* **Dataset records**:
[start]
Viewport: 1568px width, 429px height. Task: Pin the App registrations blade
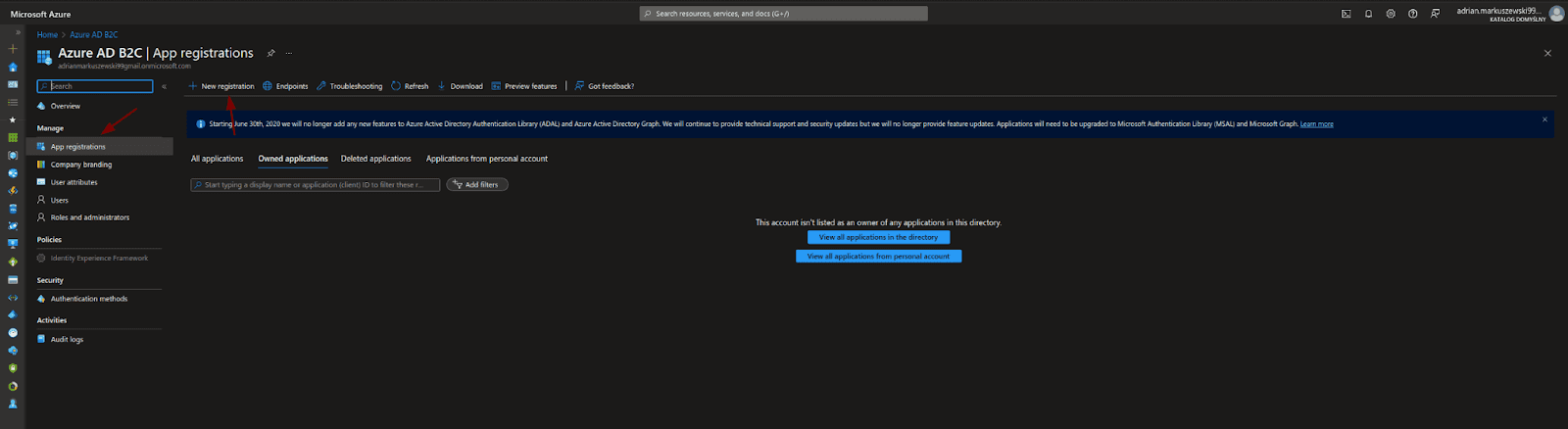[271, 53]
[end]
[start]
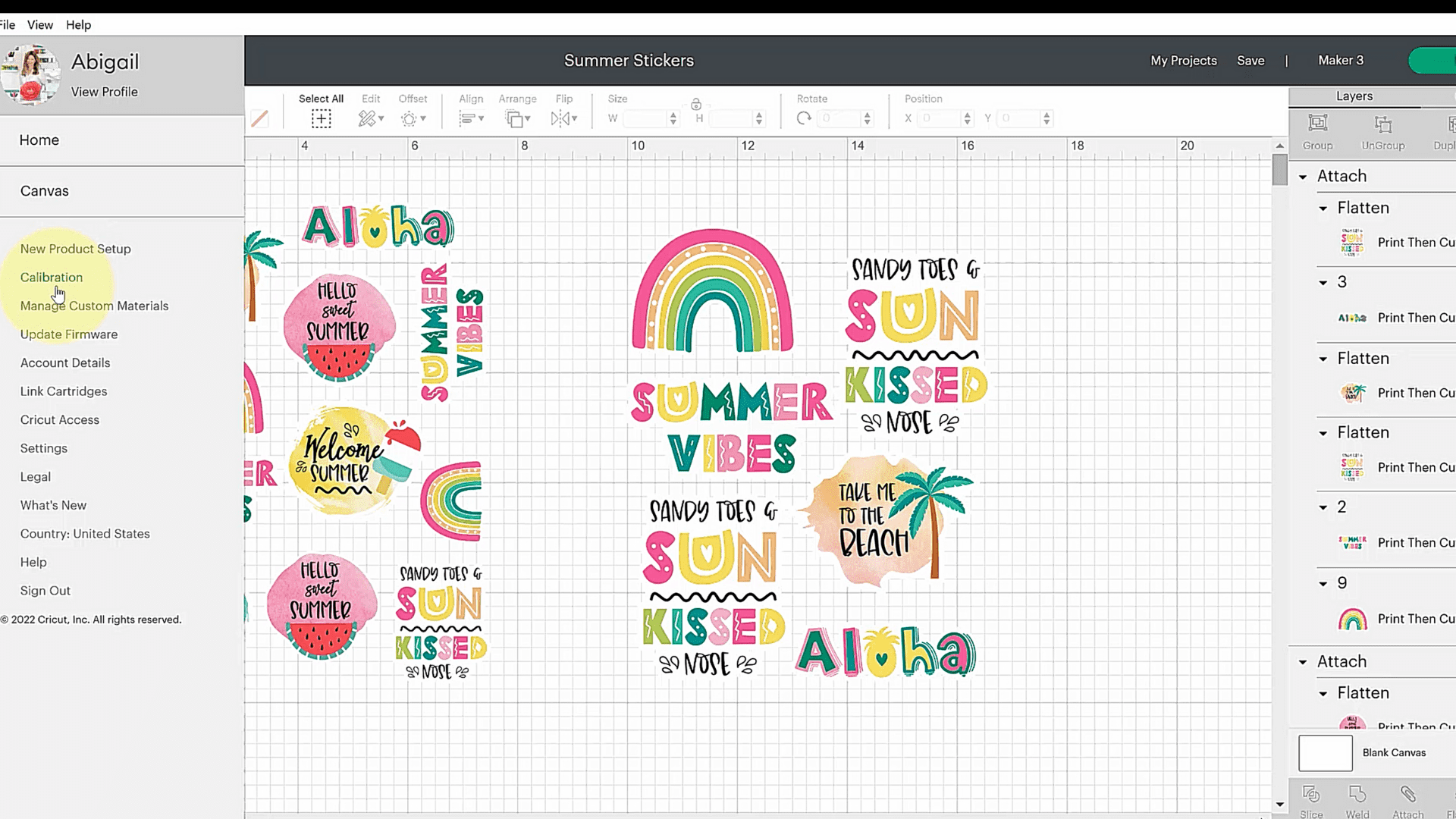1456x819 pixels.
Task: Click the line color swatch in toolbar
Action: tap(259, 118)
[end]
[start]
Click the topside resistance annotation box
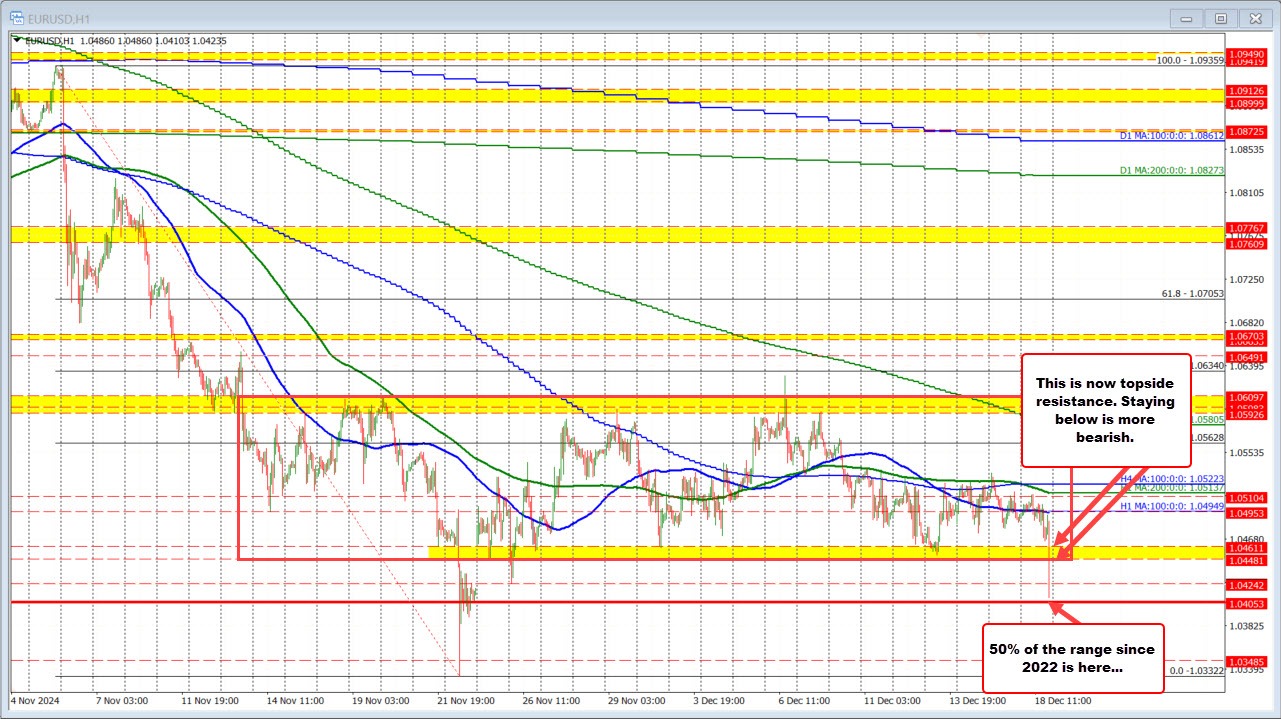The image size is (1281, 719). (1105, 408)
[end]
* **Written problem**: Count the lines in the rows above that contain the word "Click", and reply with the number alone.

* **Solved problem**: 2